## What you are asked to do
Could you copy exactly the lines below from the one with "Viewport: 379px width, 192px height." to the one with "You are a computer-use agent. Screen dimensions: 596x488", inclusive, leaving out any pictures?
======== Data to process
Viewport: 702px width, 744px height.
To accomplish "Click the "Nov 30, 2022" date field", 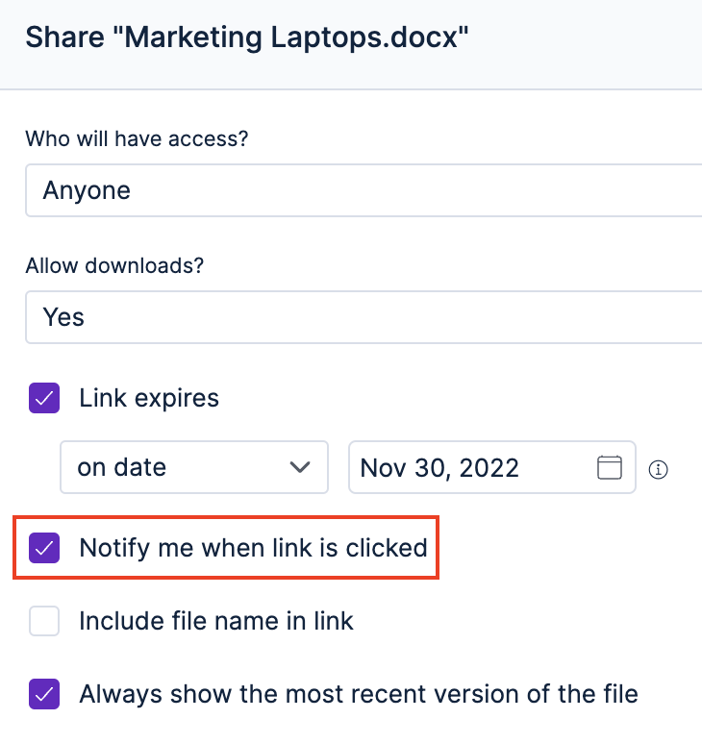I will pyautogui.click(x=471, y=468).
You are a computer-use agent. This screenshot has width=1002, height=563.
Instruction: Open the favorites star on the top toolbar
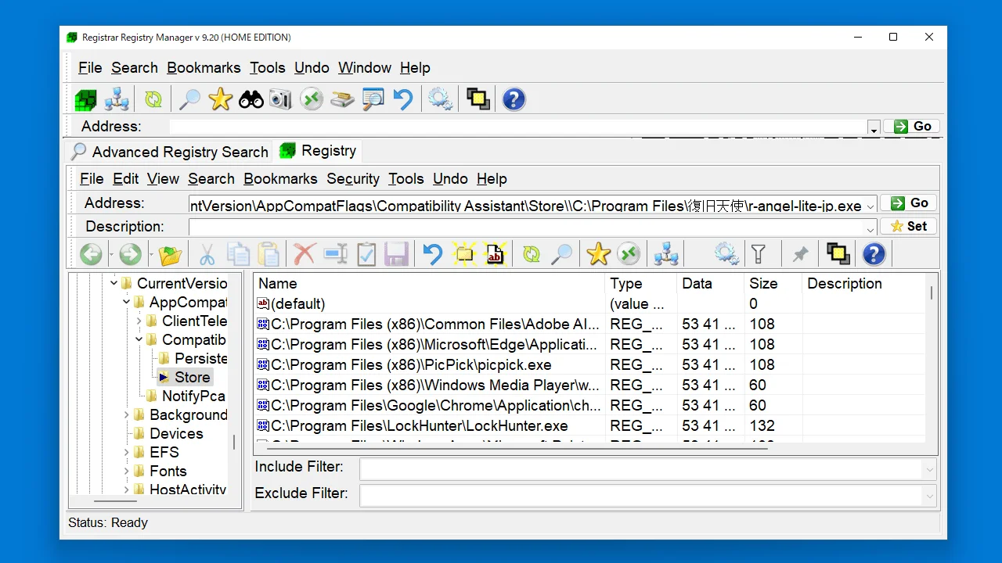pos(220,99)
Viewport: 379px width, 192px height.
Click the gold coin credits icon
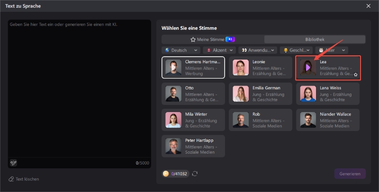tap(166, 174)
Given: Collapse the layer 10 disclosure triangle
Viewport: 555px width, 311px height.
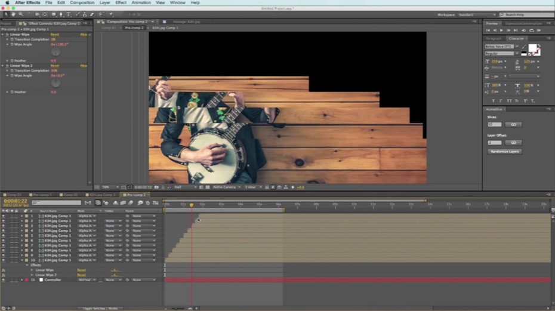Looking at the screenshot, I should 22,260.
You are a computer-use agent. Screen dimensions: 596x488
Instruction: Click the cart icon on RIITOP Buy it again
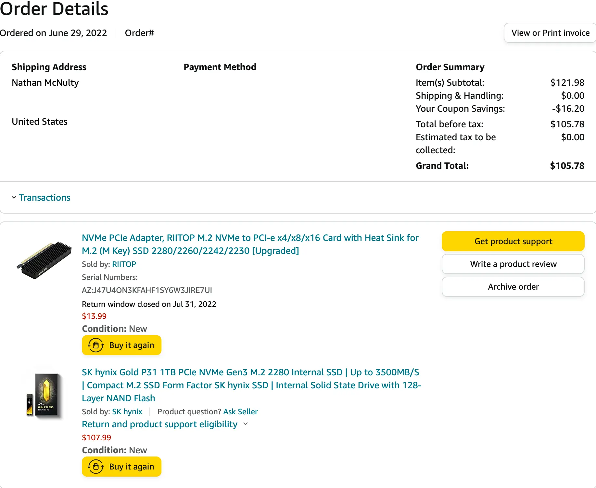coord(96,345)
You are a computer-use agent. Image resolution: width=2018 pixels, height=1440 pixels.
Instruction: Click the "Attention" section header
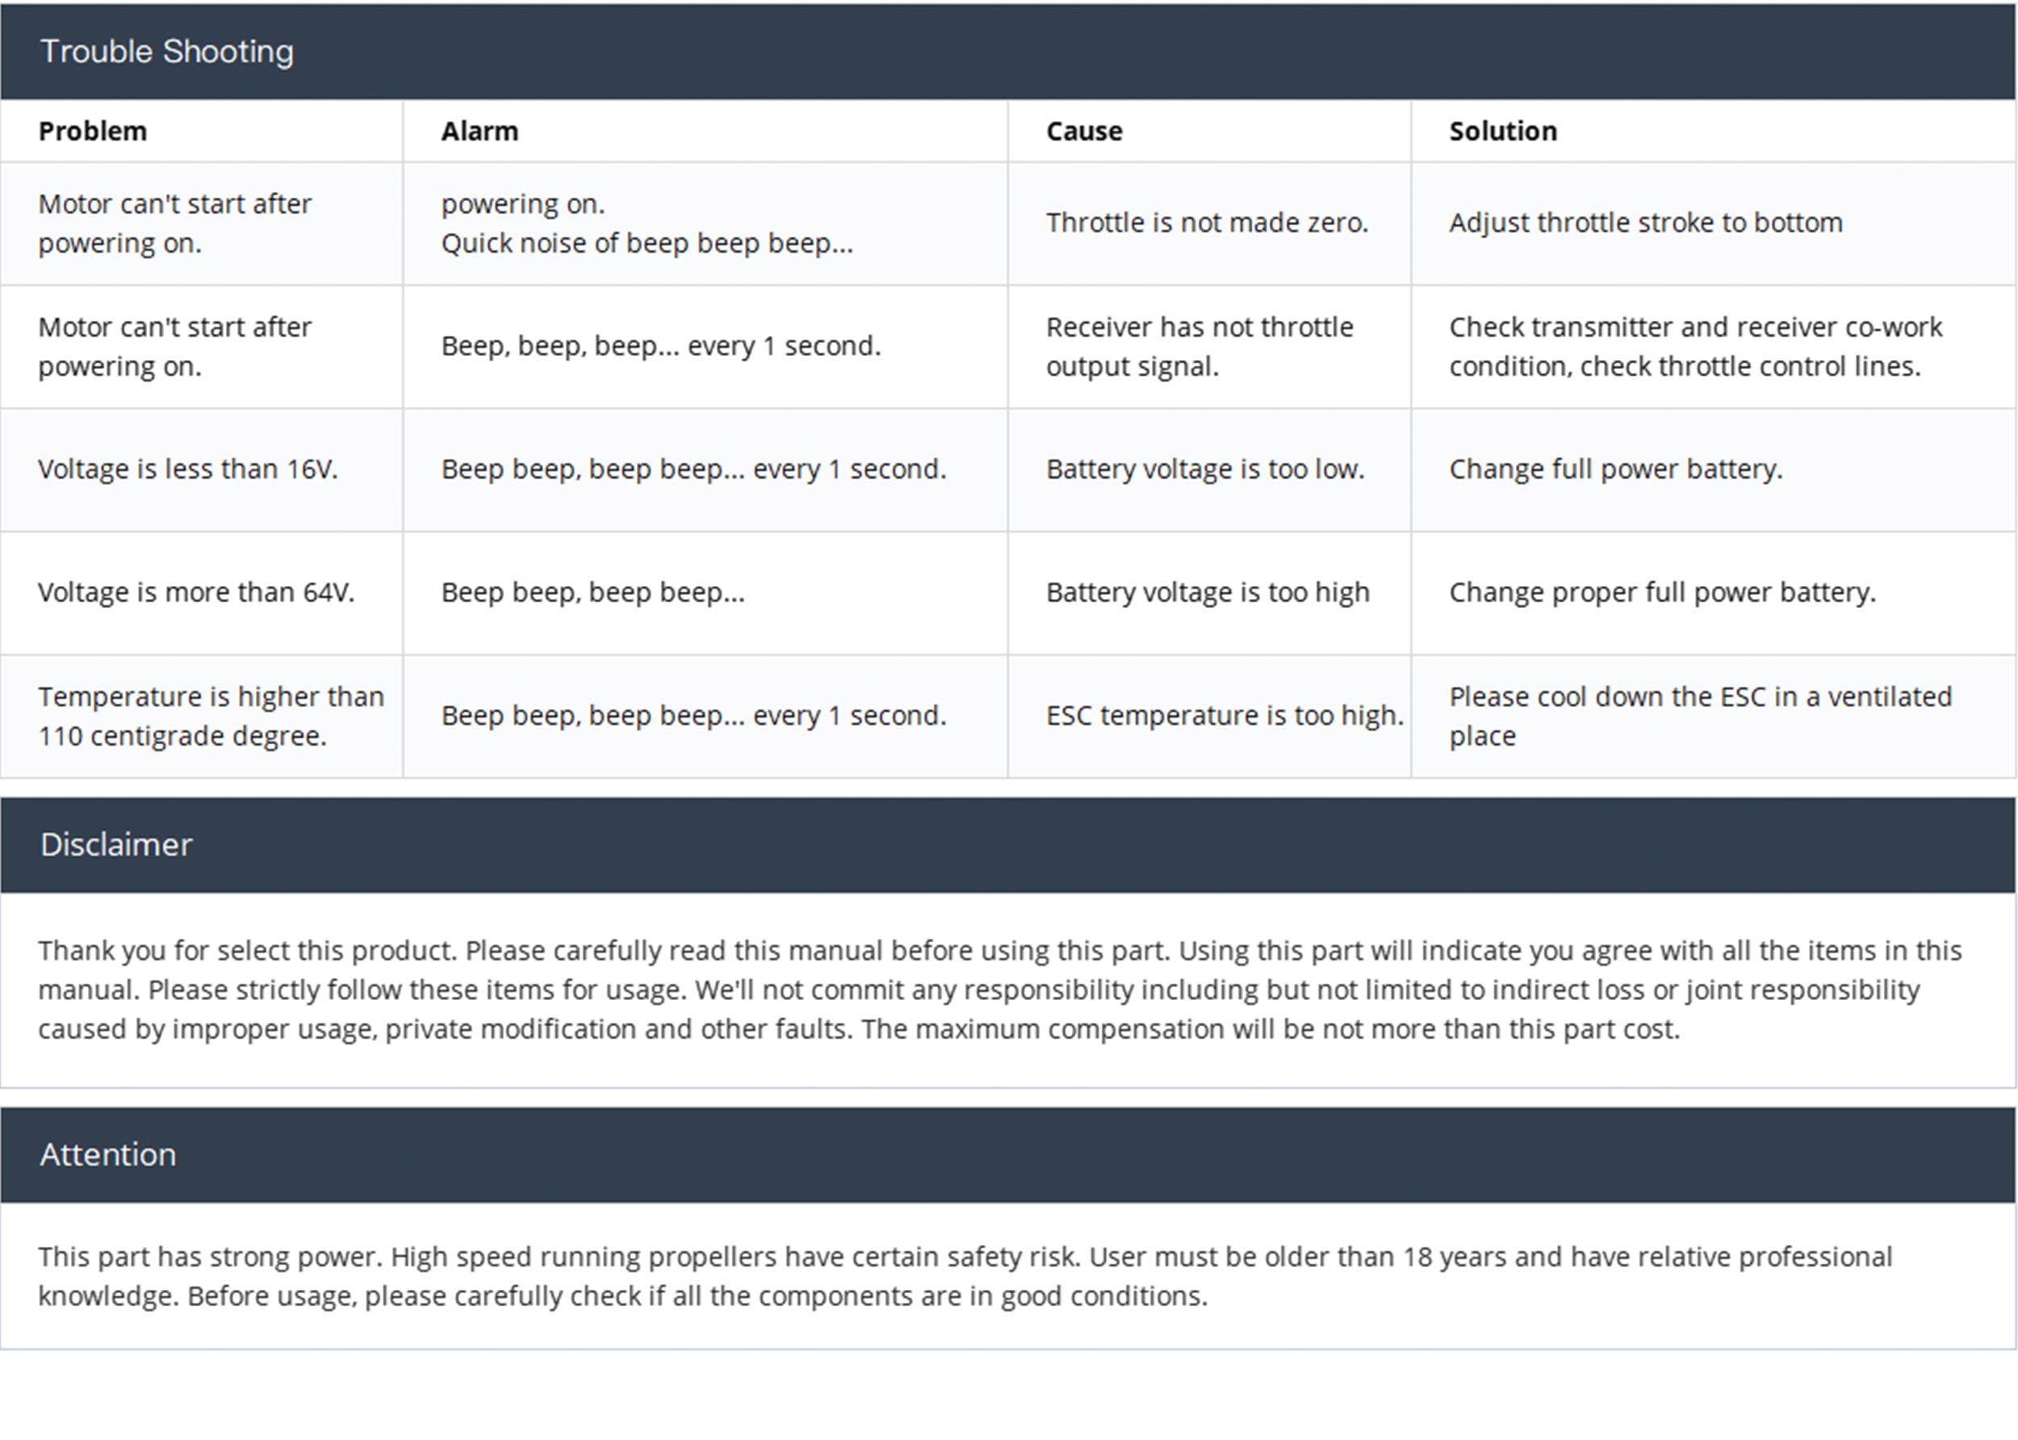108,1154
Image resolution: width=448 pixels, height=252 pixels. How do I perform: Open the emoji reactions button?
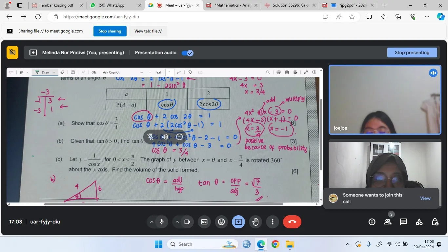coord(221,222)
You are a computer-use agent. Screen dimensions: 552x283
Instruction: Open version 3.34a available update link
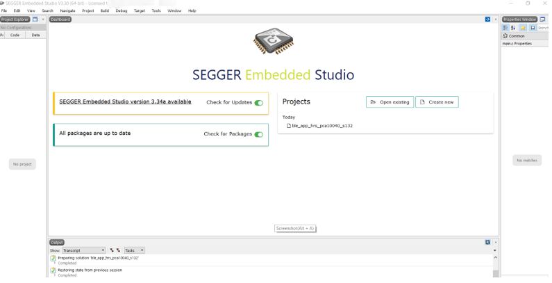(125, 102)
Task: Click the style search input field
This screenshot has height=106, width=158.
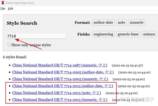Action: [36, 36]
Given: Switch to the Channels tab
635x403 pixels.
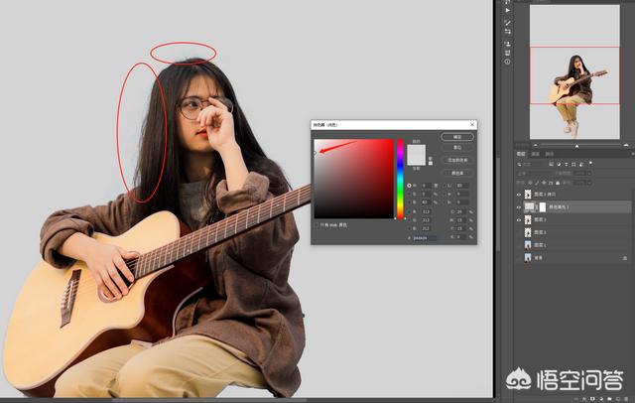Looking at the screenshot, I should [536, 154].
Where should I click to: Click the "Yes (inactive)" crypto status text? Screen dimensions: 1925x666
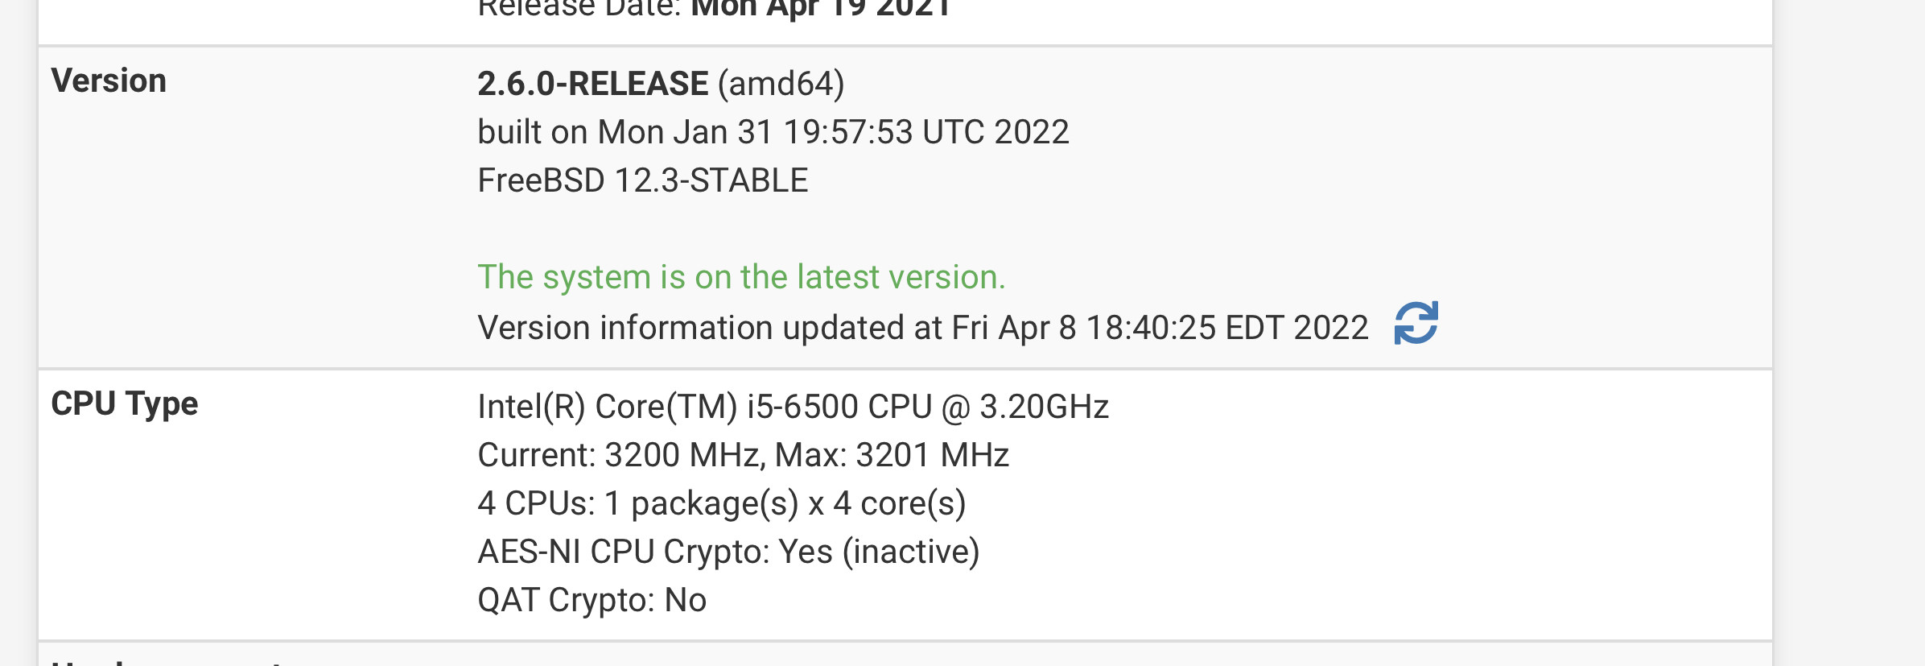tap(879, 552)
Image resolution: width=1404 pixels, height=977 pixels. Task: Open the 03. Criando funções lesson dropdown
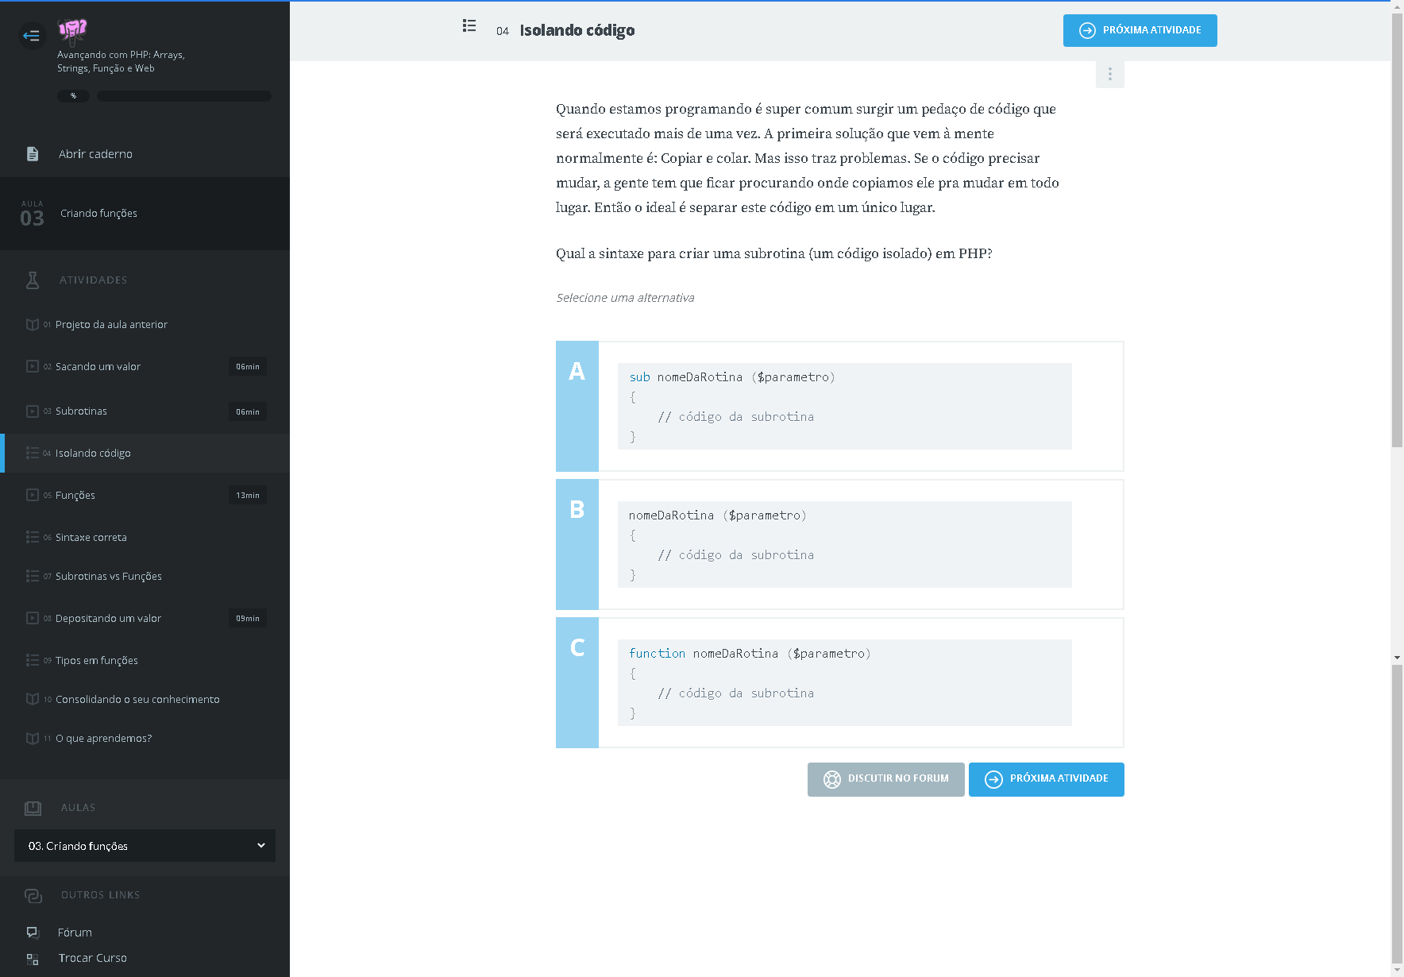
================
## Response for this exercise
Viewport: 379px width, 192px height.
Click the gold coin credits icon
tap(166, 174)
Given: Collapse the layer 10 disclosure triangle
Viewport: 555px width, 311px height.
Looking at the screenshot, I should 22,260.
You are a computer-use agent. Screen dimensions: 596x488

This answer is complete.